Home Page » Post
« Next Article: Spanish films: Lo Imposible
» Previous Article: The relationship between Church and State in Spain
Thursday, September 27, 2012 (read 18308 times)
Spanish Culture and Folkloreby Laura
In Spain, as it is with every other peoples, folklore is a large constituent in the composition of cultural identity. As a river, Spanish history is one of turbulent waters with a remarkably meandering discourse. It flows so broadly through the arid planes of the Arab Caliphs where it once nourished a fruitful religious tolerance; with the Conquest and the Inquisition, it cascades into the decadence of the Golden Age giving birth to an Empire. Amongst the furthest and most influential headwaters is a Roman source – a source which today finds itself at confluence with much of Western Europe. As the Spanish blindly navigate this river towards the estuary – for man indeed walks in a vain, vain shadow – they have most recently endured the casualties of the Second Republic: its causes and its consequences. It is commonplace knowledge that like as the hart desires the water-brooks, a country’s national identity longs after a certain folkloric element. In the case of Spain and her truly particular inheritance, this folkloric element is far from lacking; it is an equally florid and most intricate element, and a most relevant aspect of Spanish identity.

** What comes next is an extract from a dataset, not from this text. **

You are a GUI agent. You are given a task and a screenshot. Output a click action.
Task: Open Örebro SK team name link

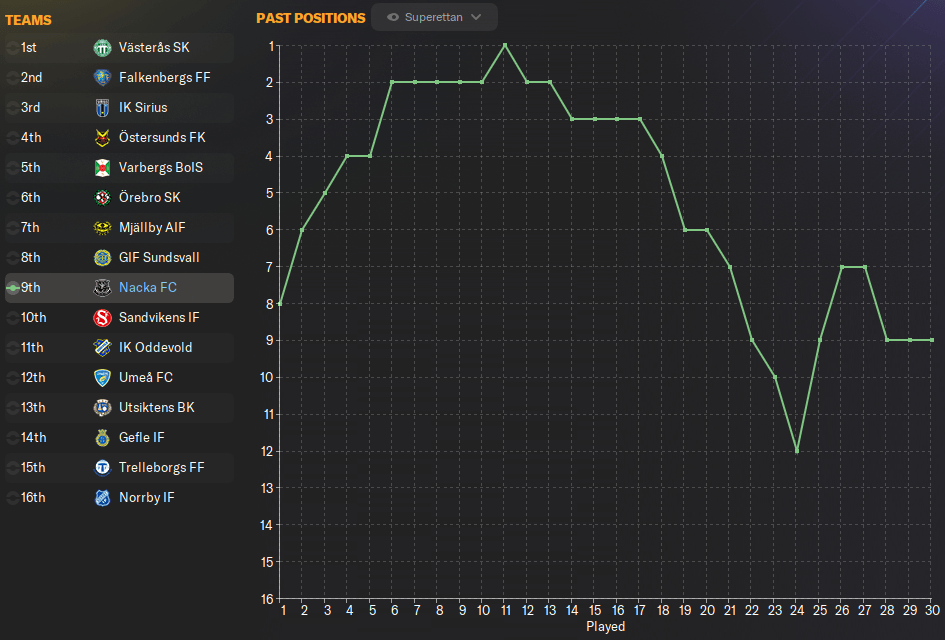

A defining characteristic of all things ‘Spanish’ and therefore also characteristic of Spanish Folklore is the topic of the country’s unification. Despite the explicit connotation of the word ‘unification’ suggesting, perhaps, an ideology of ‘one country, one people’, simultaneously and quite contrarily Spain’s unification connotes a divided and distinguished people most unnaturally brought together under the broad generalisation of Spanish identity. This is, of course, the richness of the Spanish culture proposition: that whilst the country is now united by one monarchy, by one government and under one name, at least three languages, seventeen autonomous communities, and an abundance of traditions, mannerisms and entire cultures continue to thrive under this one banner.
All such as be of Spanish in heritage has also inherited of Moorish, Gothic or Celtic culture, and such is the nature of Spain’s folk tradition. Flamenco screams something of the subduing of a Moorish identity on one hand, whilst, on the other, the Asturian Bandas de Gaitas so strongly resemble the Celtic tradition so prevalent on the British Isles. The deification of Rodrigo Díaz de Vivar, or El Cid, still reverberates through the reading of that unique chante de geste Cantar de mio Cid, and also beyond that piece of literature. In El Cid the image of a Spanish hero verily exists – a man who reached such high estate for his valour and strength in battle, assisting in the Conquest of Spain for the Catholic see – and it is on this trusty steed that such a legend is propagated and praised. So vast and profound is the field on Spanish folklore, but equally bountiful and plenteous is its crop.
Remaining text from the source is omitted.